▶ [WORK ITEM]: Count the lines below that hold "will". Give the number without comment.

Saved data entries
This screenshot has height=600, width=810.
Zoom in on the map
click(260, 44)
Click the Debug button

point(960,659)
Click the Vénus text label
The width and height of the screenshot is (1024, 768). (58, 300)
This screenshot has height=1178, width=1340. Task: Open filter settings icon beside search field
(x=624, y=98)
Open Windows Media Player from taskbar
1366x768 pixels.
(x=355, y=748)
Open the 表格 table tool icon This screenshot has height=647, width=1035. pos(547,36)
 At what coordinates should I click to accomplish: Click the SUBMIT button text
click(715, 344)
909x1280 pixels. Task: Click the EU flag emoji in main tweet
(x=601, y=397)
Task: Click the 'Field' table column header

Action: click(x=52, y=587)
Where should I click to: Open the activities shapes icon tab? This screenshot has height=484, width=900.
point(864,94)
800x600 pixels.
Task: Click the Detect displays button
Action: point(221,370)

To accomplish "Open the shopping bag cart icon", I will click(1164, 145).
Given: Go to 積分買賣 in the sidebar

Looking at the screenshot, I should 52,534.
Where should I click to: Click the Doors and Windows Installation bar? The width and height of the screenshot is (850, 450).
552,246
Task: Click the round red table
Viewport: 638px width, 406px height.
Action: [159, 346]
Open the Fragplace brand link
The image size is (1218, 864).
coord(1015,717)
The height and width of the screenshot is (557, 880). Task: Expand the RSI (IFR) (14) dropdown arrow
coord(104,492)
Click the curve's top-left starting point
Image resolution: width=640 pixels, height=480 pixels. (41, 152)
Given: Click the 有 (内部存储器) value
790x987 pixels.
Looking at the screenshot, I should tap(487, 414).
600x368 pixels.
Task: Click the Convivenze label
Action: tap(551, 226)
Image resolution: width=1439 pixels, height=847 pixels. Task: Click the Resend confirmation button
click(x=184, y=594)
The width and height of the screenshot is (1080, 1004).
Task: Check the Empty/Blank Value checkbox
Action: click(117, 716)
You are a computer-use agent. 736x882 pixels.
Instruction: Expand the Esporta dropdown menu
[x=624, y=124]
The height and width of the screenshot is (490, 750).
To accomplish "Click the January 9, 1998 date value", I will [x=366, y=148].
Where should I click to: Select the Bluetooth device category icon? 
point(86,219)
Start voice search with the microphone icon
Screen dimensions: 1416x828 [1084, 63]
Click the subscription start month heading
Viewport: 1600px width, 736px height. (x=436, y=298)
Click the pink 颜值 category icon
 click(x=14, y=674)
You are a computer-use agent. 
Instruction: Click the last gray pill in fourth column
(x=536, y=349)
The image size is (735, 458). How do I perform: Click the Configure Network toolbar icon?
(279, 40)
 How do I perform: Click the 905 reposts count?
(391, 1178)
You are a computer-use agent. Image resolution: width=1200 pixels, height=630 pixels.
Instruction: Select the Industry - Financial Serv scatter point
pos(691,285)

▶ [RESPONSE]: 2